Wednesday, August 13, 2014

Humble Beginnings and Lowena

Wait, the goblins took what?
The first Neverwinter Nights 2 module featured by the Adventurer's Club at The Vault was actually a pair of modules by Jezla: Humble Beginnings and Lowena.

Humble Beginnings, by the author's description, is more of a sidequest than an actual adventure.  You happen upon a girl in the woods who has recently been accosted by goblins.  Assuming that you are willing to help her, you plunge into the caves in pursuit.  Lowena, on the other hand, is a bit larger in scope.  After accepting a caravan job, you quickly find yourself stuck in the middle of a distressing political conflict that threatens to destabilize an entire region.

Both modules ultimately bring the player to a critical, often challenging choice.  In my mind, there was no clear "good" vs. "evil" choice available in either case, which I liked a lot.  I was inspired to play a Lawful Good monk in this module after running across one of the Broken Ones as an NPC while playing Saleron's Gambit 3 the night before.  He was a follower of Ilmater, and therefore was dedicated to not only fighting evil, but taking on the pain of the masses for the betterment of the greater good.  It was this latter principle that I used to guide my decisions.

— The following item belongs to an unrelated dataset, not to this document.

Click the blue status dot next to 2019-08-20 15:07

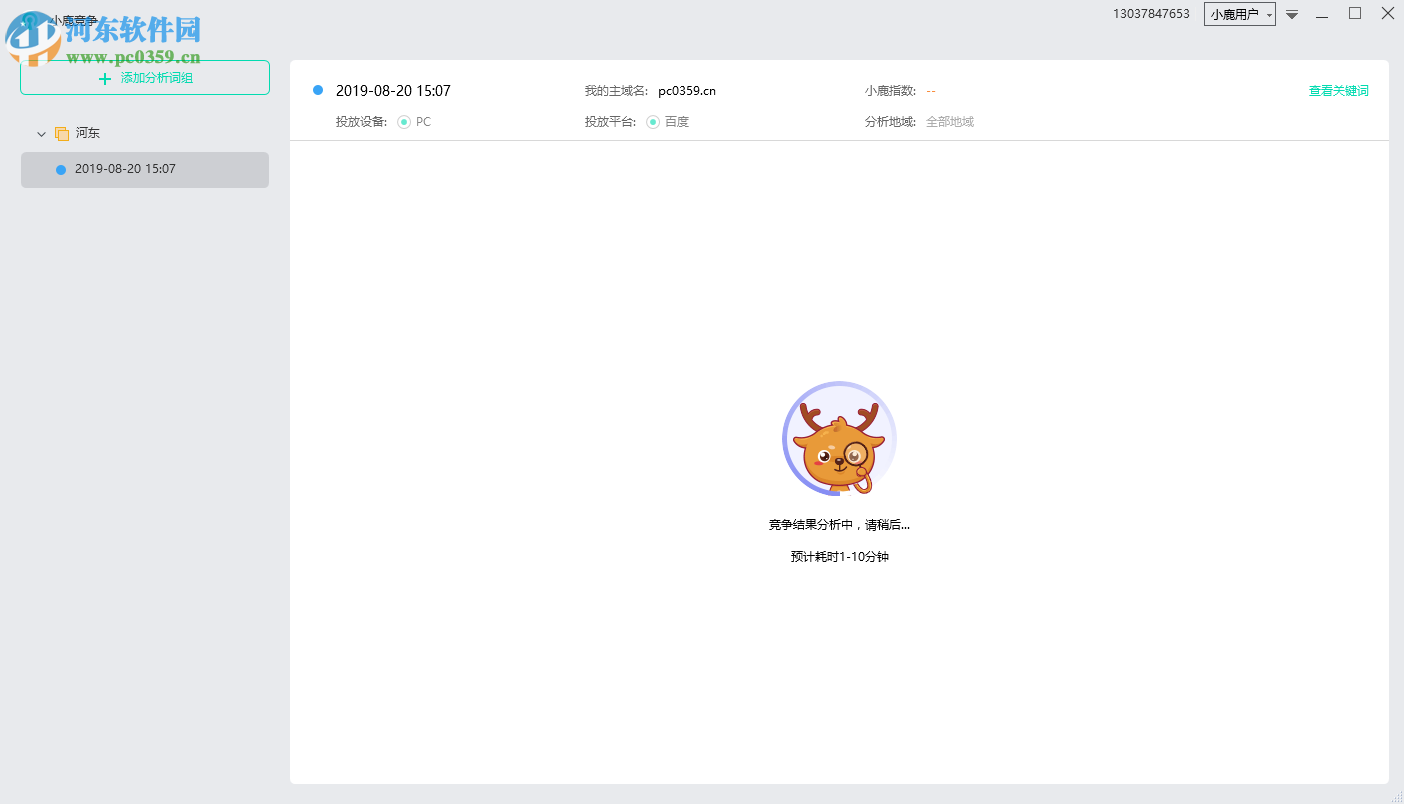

The areas were beautifully rendered, with a number of little touches to bring the world to life.  For example, a little housecat roams about in a bar, and seagulls fly overhead as you approach a sheer cliffside.  Musical choices were also superb, with several stirring pieces that I don't normally hear in modules.  I also really liked the setting: you are living in the remains of a toppled empire, with small fiefdoms (city-states?) representing the only meaningful government in the region.  It reminded me a bit of the Nentir Vale, although with far less danger of the monstrous sort...and more of the political sort.  It has a ton of potential.

Breathtaking cliffs...and I love the seagull
If I had criticisms, it was mostly just that the modules were so short!  There was pretty minimal combat, and as such a lot of the module just seemed to involve running back and forth between NPC's across areas (lots of running involved!  Thank goodness for the monk's speed boost).  This was intentional in terms of the author's vision for the module, but I still would have enjoyed something more.  I also found some of the NPC's actions to be a little forced... but it wasn't that big of a problem, and probably necessary for the story to work.